▸ Input data:
========
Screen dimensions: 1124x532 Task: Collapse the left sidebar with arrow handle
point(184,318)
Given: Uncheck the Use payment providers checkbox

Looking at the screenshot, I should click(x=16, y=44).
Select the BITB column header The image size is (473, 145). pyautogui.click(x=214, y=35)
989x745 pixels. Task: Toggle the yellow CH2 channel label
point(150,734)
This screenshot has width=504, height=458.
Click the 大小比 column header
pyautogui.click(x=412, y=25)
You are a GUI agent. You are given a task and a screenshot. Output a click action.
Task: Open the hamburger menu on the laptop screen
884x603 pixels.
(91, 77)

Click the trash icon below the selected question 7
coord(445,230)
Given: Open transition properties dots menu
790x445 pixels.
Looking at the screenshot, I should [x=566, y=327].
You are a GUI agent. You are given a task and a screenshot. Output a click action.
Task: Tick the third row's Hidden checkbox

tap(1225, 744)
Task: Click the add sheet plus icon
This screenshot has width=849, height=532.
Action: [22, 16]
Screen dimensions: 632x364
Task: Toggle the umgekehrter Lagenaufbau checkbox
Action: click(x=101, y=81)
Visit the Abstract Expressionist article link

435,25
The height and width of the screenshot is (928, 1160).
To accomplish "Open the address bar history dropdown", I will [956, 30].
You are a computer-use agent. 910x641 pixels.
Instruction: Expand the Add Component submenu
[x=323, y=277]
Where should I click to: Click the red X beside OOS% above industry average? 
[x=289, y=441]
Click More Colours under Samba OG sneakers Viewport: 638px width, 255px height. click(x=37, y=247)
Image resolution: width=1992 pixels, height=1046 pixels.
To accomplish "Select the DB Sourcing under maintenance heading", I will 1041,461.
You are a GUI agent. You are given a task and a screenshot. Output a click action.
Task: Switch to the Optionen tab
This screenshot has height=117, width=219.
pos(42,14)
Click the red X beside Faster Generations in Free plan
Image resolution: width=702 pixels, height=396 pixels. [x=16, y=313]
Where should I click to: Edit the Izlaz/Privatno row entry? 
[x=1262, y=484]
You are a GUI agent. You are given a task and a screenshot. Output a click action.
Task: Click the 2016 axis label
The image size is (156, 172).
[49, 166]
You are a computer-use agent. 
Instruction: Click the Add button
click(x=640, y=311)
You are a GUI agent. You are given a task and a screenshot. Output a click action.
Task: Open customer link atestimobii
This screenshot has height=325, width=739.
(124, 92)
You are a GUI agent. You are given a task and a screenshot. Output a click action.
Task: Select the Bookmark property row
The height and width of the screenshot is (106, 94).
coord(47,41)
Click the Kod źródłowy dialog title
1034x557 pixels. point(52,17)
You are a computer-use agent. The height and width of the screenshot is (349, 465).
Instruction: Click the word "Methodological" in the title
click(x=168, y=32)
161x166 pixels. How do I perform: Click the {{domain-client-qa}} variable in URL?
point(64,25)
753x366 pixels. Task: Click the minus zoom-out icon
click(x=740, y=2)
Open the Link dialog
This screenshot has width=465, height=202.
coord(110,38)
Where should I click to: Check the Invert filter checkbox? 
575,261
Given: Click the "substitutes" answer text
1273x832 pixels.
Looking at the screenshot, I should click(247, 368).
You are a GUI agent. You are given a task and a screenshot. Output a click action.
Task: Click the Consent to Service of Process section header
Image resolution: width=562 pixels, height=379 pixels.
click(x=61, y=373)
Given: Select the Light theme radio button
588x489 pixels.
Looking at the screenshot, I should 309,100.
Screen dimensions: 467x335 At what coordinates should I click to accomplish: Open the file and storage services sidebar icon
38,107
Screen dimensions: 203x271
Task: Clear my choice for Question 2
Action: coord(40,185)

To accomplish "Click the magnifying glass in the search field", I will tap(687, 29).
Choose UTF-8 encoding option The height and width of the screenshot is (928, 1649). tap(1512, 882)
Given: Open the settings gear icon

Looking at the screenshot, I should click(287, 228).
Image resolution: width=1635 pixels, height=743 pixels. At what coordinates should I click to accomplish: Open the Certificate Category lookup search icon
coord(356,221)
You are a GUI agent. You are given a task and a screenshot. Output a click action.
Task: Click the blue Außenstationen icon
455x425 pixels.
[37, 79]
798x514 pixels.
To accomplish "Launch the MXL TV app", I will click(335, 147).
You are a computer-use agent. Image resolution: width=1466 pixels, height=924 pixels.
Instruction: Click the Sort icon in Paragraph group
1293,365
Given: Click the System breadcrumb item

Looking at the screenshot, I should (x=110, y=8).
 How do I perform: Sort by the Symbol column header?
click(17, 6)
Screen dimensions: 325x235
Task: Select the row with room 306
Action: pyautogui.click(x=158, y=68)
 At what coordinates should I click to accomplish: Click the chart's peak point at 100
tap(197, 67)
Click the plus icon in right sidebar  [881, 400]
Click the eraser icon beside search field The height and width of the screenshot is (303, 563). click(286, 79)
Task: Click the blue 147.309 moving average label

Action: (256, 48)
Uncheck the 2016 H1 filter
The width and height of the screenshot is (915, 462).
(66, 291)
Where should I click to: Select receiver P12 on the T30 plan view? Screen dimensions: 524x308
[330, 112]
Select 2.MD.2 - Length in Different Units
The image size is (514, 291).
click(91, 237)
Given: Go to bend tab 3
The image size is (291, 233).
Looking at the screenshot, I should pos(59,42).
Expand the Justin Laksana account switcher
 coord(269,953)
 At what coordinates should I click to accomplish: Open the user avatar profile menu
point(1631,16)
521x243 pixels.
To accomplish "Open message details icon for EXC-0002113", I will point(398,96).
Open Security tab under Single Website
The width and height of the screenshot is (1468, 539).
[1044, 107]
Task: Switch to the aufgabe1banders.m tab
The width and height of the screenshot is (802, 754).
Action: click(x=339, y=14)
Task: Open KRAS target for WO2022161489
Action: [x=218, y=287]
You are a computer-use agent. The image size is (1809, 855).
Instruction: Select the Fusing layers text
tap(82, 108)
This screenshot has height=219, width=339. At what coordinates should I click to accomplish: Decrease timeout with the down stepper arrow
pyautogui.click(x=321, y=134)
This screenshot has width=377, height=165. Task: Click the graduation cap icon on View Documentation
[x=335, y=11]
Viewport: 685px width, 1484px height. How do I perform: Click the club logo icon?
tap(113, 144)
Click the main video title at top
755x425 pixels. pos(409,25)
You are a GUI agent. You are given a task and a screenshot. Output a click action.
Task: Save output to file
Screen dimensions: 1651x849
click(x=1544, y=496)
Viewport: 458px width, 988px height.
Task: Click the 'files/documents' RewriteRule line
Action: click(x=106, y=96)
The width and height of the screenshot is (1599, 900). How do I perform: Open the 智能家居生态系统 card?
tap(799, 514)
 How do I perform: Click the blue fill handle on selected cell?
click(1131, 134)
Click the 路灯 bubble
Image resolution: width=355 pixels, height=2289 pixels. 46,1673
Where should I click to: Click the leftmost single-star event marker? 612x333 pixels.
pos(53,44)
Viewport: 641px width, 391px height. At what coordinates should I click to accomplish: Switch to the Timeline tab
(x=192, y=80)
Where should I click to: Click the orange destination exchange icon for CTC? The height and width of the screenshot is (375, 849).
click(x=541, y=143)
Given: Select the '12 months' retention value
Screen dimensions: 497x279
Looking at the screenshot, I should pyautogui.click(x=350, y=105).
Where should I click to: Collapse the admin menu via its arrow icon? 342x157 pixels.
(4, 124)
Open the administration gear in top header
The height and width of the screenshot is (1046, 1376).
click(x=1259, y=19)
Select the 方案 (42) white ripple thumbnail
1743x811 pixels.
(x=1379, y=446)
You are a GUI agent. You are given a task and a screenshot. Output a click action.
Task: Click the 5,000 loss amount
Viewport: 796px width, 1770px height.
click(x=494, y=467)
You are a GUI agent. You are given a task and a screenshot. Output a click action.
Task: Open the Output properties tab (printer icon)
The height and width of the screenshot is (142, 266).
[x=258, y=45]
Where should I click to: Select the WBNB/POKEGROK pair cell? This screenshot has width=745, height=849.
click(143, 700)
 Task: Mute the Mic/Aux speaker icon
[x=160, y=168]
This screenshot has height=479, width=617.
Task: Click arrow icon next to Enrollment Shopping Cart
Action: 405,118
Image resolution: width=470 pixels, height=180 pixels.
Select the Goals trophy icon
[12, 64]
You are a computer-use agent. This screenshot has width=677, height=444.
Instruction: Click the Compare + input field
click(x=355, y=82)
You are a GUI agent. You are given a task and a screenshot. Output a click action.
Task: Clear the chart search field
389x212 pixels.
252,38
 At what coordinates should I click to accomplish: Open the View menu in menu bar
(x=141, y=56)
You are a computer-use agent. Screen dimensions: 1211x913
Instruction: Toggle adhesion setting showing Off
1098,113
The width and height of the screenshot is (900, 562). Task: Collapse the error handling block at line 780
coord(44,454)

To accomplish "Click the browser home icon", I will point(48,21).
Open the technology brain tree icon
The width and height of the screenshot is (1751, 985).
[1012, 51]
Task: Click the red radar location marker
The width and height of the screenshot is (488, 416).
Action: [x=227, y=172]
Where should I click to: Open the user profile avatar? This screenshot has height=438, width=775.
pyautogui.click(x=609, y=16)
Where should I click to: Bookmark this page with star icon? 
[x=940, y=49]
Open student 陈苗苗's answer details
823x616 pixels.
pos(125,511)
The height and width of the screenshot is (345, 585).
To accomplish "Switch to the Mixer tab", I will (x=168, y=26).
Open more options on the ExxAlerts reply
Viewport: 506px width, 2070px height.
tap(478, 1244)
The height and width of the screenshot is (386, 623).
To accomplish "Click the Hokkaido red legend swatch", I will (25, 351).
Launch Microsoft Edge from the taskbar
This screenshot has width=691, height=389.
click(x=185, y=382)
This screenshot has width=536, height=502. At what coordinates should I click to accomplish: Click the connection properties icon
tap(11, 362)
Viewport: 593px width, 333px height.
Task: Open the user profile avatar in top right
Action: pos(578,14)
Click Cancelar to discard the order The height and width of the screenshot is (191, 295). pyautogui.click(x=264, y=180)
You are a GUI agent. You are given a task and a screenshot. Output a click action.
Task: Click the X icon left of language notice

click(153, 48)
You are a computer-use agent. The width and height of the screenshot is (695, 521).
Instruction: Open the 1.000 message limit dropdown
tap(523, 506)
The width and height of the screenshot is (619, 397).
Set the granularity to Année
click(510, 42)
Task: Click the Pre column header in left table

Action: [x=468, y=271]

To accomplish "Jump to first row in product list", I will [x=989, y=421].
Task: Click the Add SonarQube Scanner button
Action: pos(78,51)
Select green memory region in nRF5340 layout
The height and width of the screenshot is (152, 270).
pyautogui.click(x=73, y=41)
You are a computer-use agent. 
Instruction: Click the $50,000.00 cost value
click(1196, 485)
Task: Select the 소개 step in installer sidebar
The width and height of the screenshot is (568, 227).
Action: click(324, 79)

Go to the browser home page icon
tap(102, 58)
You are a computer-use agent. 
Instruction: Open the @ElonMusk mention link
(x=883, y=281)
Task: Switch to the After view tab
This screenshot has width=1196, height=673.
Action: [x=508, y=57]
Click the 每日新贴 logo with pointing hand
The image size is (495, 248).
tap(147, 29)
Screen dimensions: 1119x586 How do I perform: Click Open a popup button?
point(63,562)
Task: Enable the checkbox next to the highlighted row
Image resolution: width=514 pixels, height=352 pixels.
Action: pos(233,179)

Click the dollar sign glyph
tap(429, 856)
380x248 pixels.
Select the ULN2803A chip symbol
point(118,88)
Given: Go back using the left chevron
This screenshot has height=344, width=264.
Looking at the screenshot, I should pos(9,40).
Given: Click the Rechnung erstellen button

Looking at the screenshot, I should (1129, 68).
========
▸ Given task: Copy the rows above word for word, from the very first one down through the line containing "coord(445,230)".

▸ Full output:
Screen dimensions: 1124x532 Task: Collapse the left sidebar with arrow handle
point(184,318)
Given: Uncheck the Use payment providers checkbox

Looking at the screenshot, I should click(x=16, y=44).
Select the BITB column header The image size is (473, 145). pyautogui.click(x=214, y=35)
989x745 pixels. Task: Toggle the yellow CH2 channel label
point(150,734)
This screenshot has width=504, height=458.
Click the 大小比 column header
pyautogui.click(x=412, y=25)
You are a GUI agent. You are given a task and a screenshot. Output a click action.
Task: Open the hamburger menu on the laptop screen
884x603 pixels.
(91, 77)

Click the trash icon below the selected question 7
coord(445,230)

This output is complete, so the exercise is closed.